Copyright © 2006, European Society of Cardiology
Hydroxylation of D-phenylalanine as a novel approach to detect hydroxyl radicals: Application to cardiac pathophysiology
aDepartment of Clinical and Experimental Medicine, University of Perugia School of Medicine, Perugia, Italy
bAzienda Ospedaliera S. Maria, Terni, Italy
cThe Davis Heart and Lung Research Institute, Division of Cardiovascular Medicine, Department of Internal Medicine and Center for Biomedical EPR Spectroscopy and Imaging, The Ohio State University, Columbus, OH, USA
* Corresponding author. Cardiology, Ospedale Silvestrini, S. Andrea delle Fratte, 06156 Perugia, Italy. Fax: +39 755271244. Email address: giuseppe.ambrosio{at}ospedale.perugia.it
Objective Research in the pathophysiology of ischemia/reperfusion or redox signaling is hindered by lack of simple methodology to measure short-lived oxygen radicals. In the presence of hydroxyl radical (•OH), D-phenylalanine (D-Phe) yields para-, meta- and ortho-tyrosine. We have previously demonstrated that D-Phe can accurately detect •OH formation in chemical, enzymatic and cellular systems by simple HPLC methodology [Anal Biochem 290:138;2001]. In the present study, we tested whether D-Phe hydroxylation can be used to detect •OH formation in intact organs.

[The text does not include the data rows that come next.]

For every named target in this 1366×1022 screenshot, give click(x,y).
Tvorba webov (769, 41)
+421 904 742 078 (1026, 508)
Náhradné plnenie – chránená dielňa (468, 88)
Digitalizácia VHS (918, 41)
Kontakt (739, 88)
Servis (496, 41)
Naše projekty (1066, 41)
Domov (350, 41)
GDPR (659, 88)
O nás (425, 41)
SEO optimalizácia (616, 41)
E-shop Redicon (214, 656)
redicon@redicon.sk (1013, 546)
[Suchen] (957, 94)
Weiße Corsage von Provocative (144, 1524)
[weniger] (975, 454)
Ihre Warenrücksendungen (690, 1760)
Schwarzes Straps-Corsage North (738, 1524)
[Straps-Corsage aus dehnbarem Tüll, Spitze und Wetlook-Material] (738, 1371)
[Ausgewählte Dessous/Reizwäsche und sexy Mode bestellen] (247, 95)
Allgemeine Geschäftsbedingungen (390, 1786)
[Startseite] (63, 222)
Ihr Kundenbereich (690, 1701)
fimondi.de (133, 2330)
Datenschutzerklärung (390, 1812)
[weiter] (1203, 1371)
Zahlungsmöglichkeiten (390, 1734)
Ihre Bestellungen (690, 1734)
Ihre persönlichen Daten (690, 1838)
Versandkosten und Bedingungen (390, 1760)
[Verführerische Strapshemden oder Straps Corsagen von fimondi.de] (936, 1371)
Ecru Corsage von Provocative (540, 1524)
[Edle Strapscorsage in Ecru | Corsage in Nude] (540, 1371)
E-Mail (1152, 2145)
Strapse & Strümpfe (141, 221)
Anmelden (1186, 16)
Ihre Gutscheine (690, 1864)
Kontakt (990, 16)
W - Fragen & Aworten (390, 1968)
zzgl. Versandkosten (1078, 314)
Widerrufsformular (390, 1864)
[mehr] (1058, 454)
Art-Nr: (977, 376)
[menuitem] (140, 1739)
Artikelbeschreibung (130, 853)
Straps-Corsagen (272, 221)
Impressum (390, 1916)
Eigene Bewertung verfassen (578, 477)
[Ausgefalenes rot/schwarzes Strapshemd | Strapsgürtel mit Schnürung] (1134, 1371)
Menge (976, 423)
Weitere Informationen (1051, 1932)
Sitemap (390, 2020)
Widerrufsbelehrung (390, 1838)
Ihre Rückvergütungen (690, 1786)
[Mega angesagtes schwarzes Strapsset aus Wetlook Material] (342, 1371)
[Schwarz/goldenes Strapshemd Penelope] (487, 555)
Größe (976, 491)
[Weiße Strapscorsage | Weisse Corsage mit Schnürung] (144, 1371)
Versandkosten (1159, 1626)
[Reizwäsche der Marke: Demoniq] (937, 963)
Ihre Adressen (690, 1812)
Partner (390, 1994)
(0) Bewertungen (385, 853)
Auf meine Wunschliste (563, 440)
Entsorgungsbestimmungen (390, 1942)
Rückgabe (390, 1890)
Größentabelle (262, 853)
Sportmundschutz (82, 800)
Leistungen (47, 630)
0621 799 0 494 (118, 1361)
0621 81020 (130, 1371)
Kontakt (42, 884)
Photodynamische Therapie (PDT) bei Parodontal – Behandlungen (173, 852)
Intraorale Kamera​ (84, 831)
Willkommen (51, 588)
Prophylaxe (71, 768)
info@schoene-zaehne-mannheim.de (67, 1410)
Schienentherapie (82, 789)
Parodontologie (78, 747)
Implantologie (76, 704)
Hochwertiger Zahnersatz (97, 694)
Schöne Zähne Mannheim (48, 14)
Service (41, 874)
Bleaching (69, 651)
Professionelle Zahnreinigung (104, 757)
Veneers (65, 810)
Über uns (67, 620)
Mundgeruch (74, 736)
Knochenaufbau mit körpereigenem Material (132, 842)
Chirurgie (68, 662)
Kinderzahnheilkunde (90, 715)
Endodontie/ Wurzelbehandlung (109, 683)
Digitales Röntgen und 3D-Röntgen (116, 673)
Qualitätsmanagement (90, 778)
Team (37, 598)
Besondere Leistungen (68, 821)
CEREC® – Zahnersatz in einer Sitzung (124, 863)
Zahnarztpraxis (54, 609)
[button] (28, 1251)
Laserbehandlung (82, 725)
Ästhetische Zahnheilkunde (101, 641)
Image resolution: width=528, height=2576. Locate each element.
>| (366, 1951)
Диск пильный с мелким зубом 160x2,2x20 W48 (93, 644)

Methods Rat hearts were perfused with buffer containing 5 mM D-Phe and subjected to 30 min of total global ischemia at 37 °C followed by 45 min of reperfusion. Quantitative analysis of the three hydroxytyrosine isomers was achieved by HPLC-based electrochemical detection of cardiac venous effluent, with the analytical cells operating in the oxidative mode. The detection limit of this assay was <10 fmol.
Results Under baseline conditions, hydroxytyrosine release from the heart was very low (
0.8 nmol/min/g). However, a prominent tyrosine burst occurred immediately upon post-ischemic reflow. In cardiac effluent collected 40 s into reperfusion, the hydroxytyrosine concentration was more than 40 times greater than at baseline; hydroxytyrosine concentration then progressively declined, to return to pre-ischemic values by 5 min of reperfusion. In parallel experiments, formation of hydroxytyrosines was markedly reduced in hearts reperfused in the presence of the •OH scavenger mannitol. Inclusion of 5 mm D-Phe in the perfusion medium altered neither basal cardiac function nor coronary vascular tone, but it enhanced recovery of myocardial function during post-ischemic reperfusion, consistent with direct reaction with •OH.
Conclusion Our results demonstrate that D-Phe is a sensitive method for detection of •OH generation in the heart. Since D-Phe is not a substrate for endogenous enzymes, it can be exploited as a reliable method to measure •OH formation under a variety of pathophysiological conditions.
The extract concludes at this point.